- Born: 28 October 1997 (age 28) Livingston, Montana, U.S.
- Education: Bolshoi Ballet Academy; Russian Institute of Theatre Arts;
- Occupation: ballet dancer
- Years active: 2015–present
- Career
- Former groups: Bavarian State Ballet; The Royal Ballet; Mikhailovsky Ballet; San Francisco Ballet;

= Julian MacKay =

American ballet dancer (born 1997)

Julian MacKay (born 28 October 1997) is an American ballet dancer. He is the first American to have completed both the lower and upper schools at the Bolshoi Ballet Academy in Moscow. In 2016, he joined the Mikhailovsky Ballet as a second soloist, where he later reached the rank of first soloist. Between 2020 and 2022, he was a principal dancer at the San Francisco Ballet. From 2022 through 2026, he was a Principal Dancer with the Bavarian State Ballet.

==Early life and training==
Mackay was born in Livingston, Montana, and raised in Bozeman, Montana. Both of his elder sisters Maria Sascha Khan and Nadia Khan danced professionally, and his younger brother Nicholas MacKay would also attend ballet schools in Russia. MacKay started ballet at age four. He initially trained in his home state, and attended summer programs elsewhere, including at the Royal Ballet School and American Ballet Theatre.

In 2009, after winning a bronze medal at the Youth America Grand Prix, he attended a summer program Bolshoi Ballet Academy in Moscow. Then, the 11-year-old MacKay was invited to attend the academy full time, with his mother also moving to Moscow. MacKay became fluent in Russian within a year. Between 2014 and 2015, MacKay won several awards at international competition, including the 2015 Prix de Lausanne. MacKay graduated in 2015. He is the first American to have completed both the lower and upper schools, for which he received the full Russian diploma.

MacKay attended a Russian Institute of Theater Arts four-year program to be qualified as a ballet master, choreographer or company director.

==Career==
Whilst a student, MacKay made his professional debut with the Russian State Ballet, dancing as Siegfried in Swan Lake during the company's tour in Germany and Switzerland. After his win at the Prix de Lausanne in 2015, MacKay was awarded an apprenticeship scholarship to a partner company of his choosing. He completed the yearlong apprenticeship at the Royal Ballet.

In 2016, MacKay joined the St. Petersburg-based Mikhailovsky Ballet as a second soloist. The opportunity came when he met company ballet master in chief Mikhail Messerer while auditioning for another company. At 18, he is the youngest person to hold a soloist position at the company. Months after joining the company, he was given his first full-length lead role, James in La Sylphide. He was promoted to first soloist after dancing a lead role in Flames of Paris. MacKay also danced principal and solo roles in Giselle, Cinderella, The Sleeping Beauty, The Nutcracker, Le Corsaire, La Bayadère and Laurencia, among others. He made his choreographic debut with The Little Humpbacked Horse, which starred all three of his siblings.

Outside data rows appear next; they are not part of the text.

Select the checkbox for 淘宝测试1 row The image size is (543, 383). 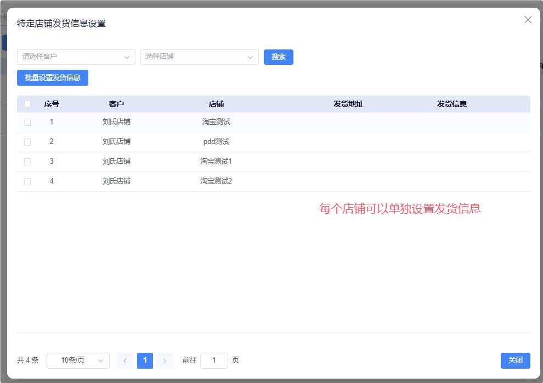click(27, 162)
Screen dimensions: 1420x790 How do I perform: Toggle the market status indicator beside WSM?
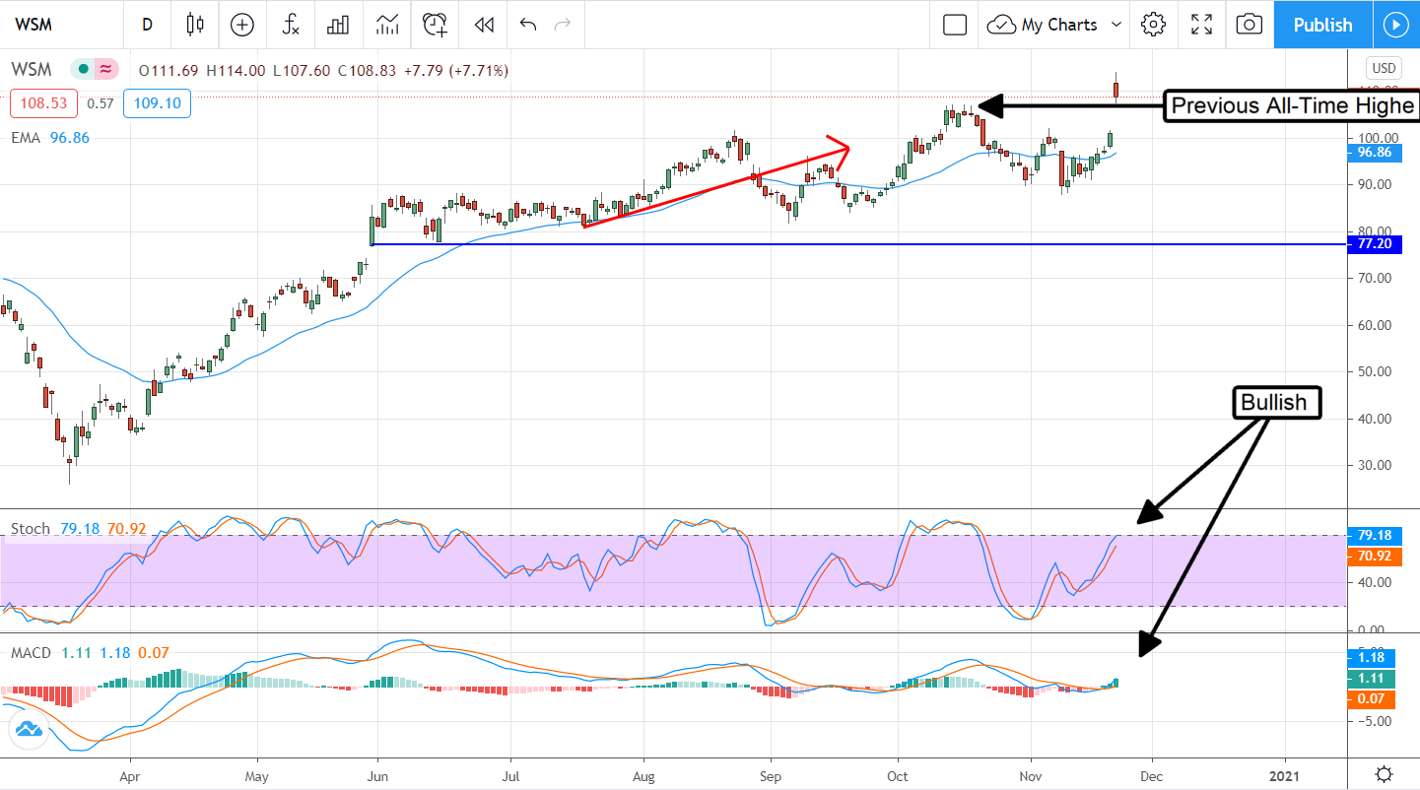point(94,70)
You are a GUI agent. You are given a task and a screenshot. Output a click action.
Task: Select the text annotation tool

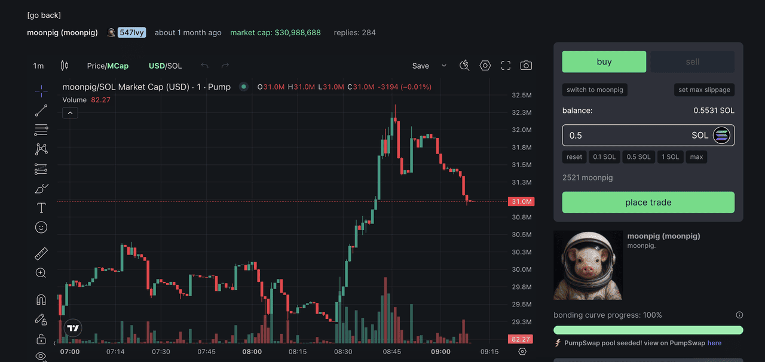point(41,208)
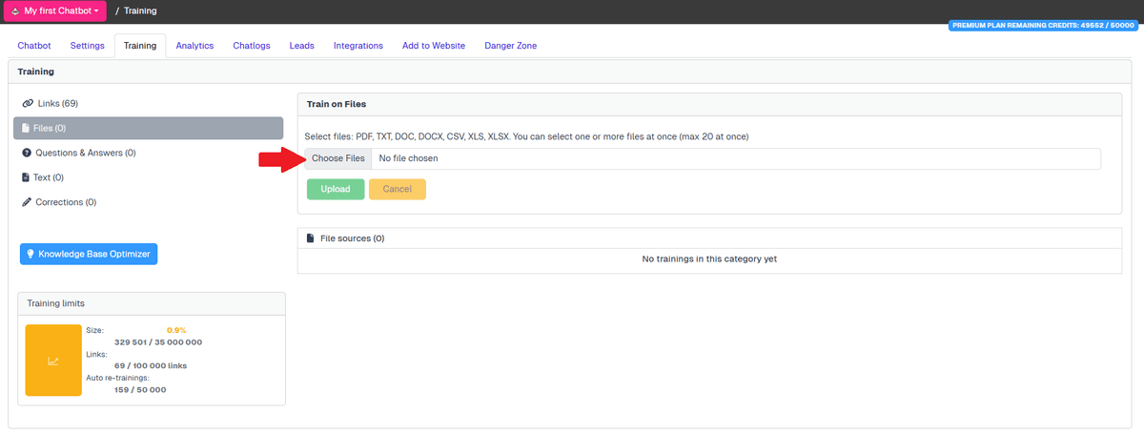
Task: Switch to the Analytics tab
Action: (194, 46)
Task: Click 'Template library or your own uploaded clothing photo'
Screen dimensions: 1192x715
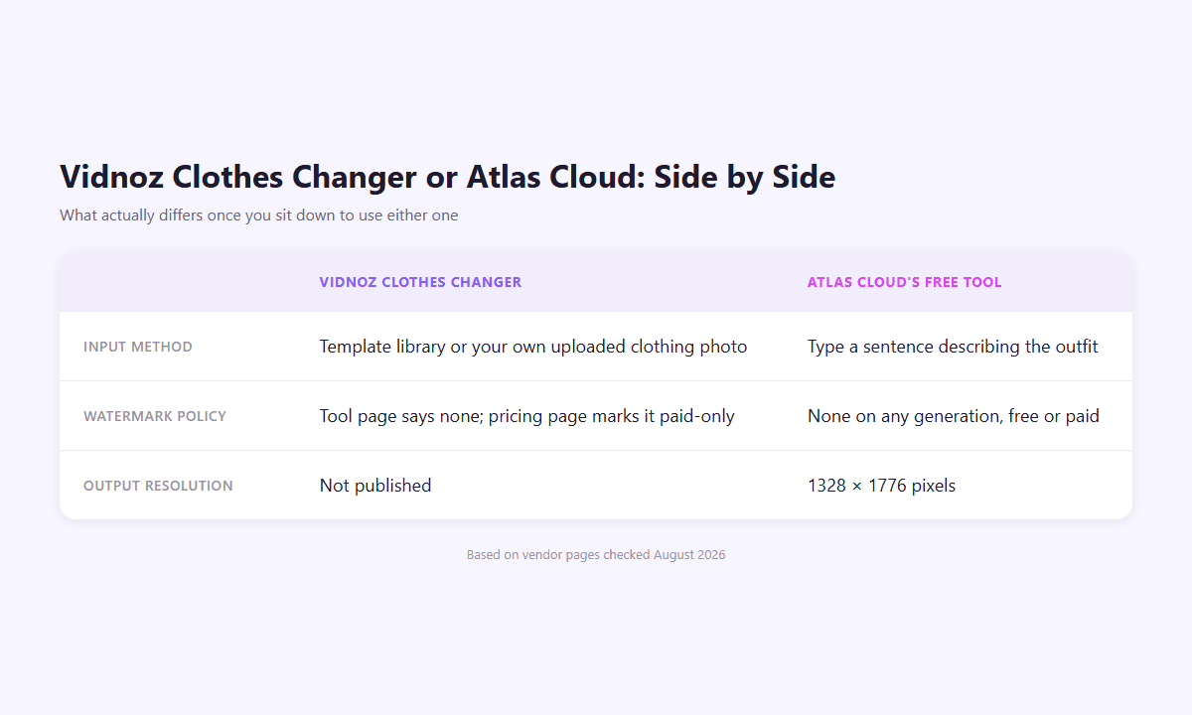Action: pyautogui.click(x=533, y=347)
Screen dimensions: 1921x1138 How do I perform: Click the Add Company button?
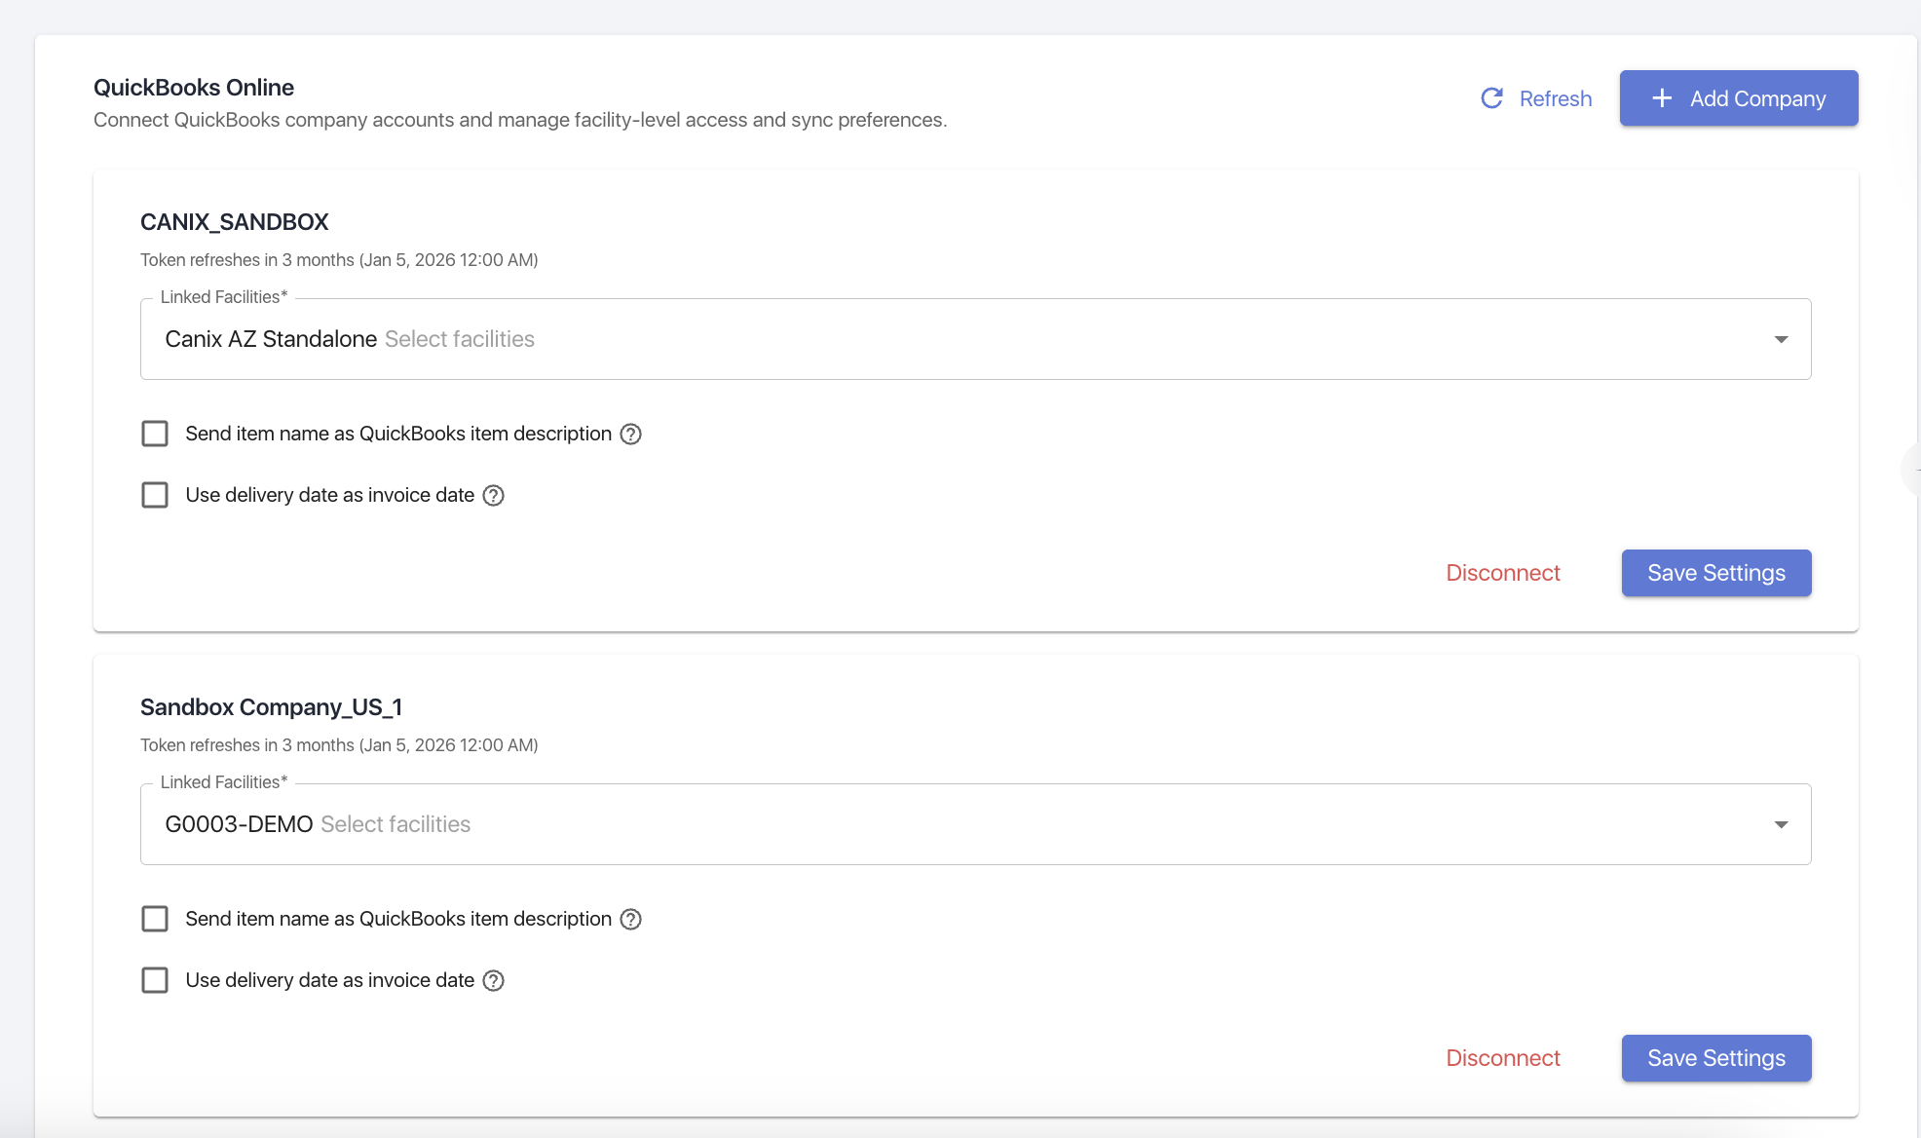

In 2020, MacKay returned to the United States and joined the San Francisco Ballet as a principal dancer. He made his company debut at the virtual gala in January 2021, held due to the COVID-19 pandemic. In April 2022, MacKay's term in San Francisco ended, and he stated his contract was not renewed by incoming artistic director Tamara Rojo.

In July 2022, MacKay joined the Bavarian State Ballet as a principal dancer.. In July 2026, his employment was terminated with immediate effect.